EXERCISE MATERIALS section start
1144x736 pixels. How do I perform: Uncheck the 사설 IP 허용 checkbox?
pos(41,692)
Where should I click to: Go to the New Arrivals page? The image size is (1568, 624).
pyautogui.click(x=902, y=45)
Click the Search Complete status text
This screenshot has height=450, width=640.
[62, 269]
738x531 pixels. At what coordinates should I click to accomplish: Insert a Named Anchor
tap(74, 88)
EXERCISE MATERIALS section end
EXERCISE MATERIALS section start
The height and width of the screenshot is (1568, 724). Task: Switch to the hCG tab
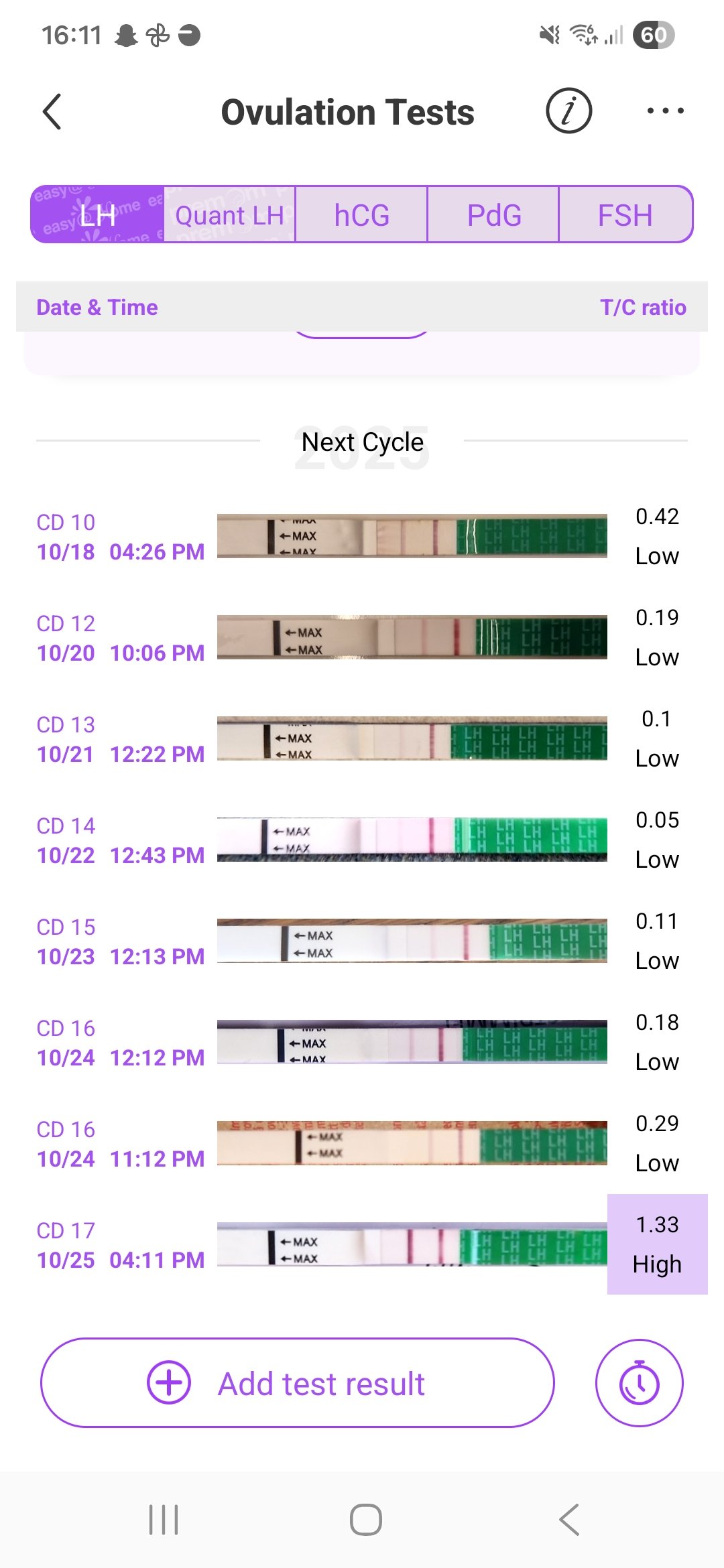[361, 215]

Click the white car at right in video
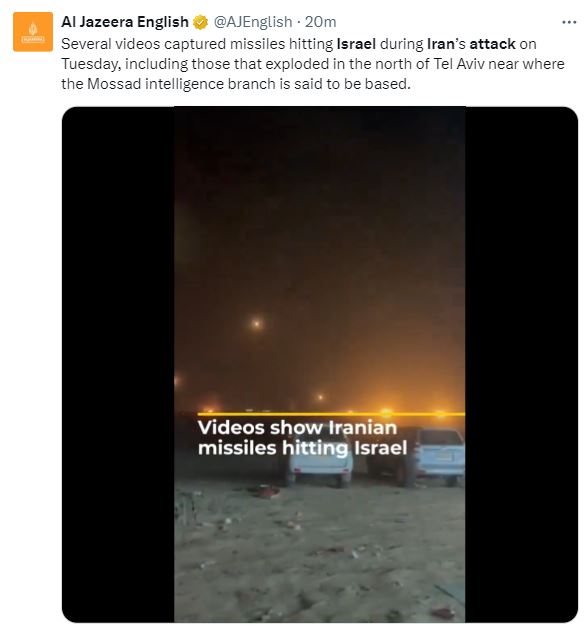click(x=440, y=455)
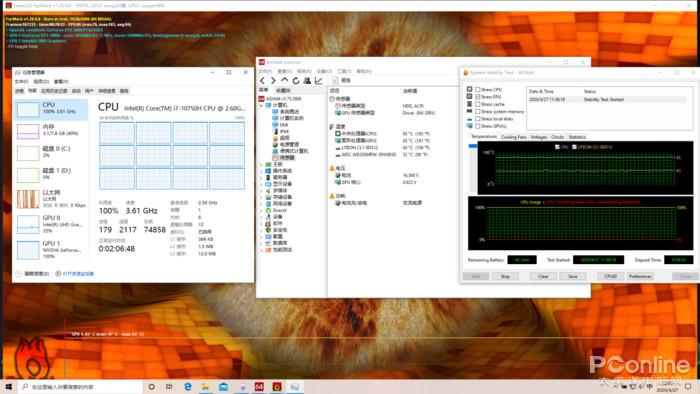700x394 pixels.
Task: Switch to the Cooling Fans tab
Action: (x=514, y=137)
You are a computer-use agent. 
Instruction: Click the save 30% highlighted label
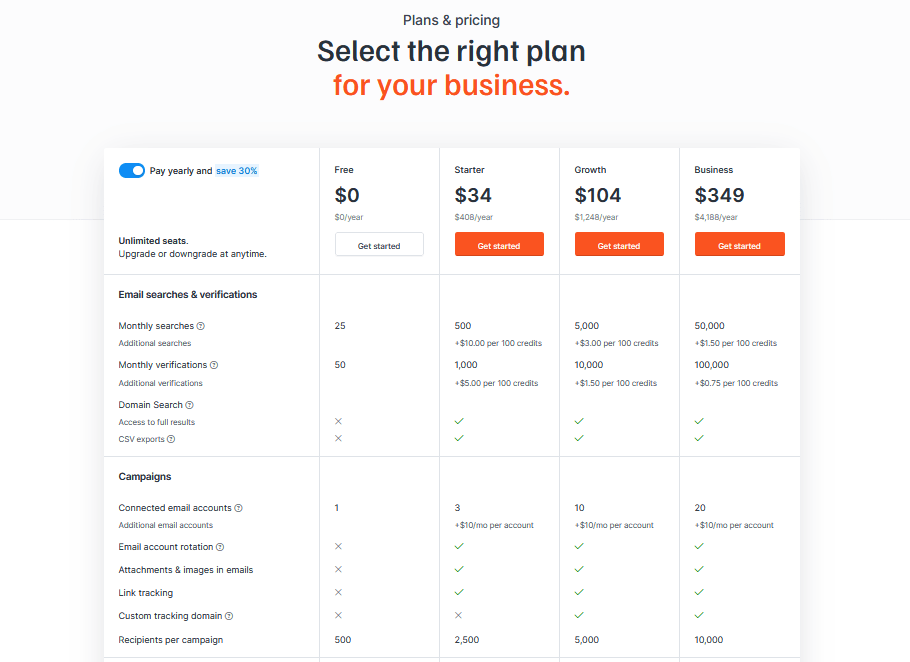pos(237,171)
EXERCISE MATERIALS section end
-- HOW TO COMPLETE THIS TASK --
Using the data above, set down each line from the line with "The height and" to the line with "You are a computer-use agent." exactly, both ends included, and leave the pictures behind. Nothing else belongs.

-- FINAL ANSWER --
The height and width of the screenshot is (1568, 724). Task: Switch to the hCG tab
[361, 215]

Click the white car at right in video
click(x=440, y=455)
700x394 pixels.
Task: Switch to the Cooling Fans tab
Action: (x=514, y=137)
You are a computer-use agent. 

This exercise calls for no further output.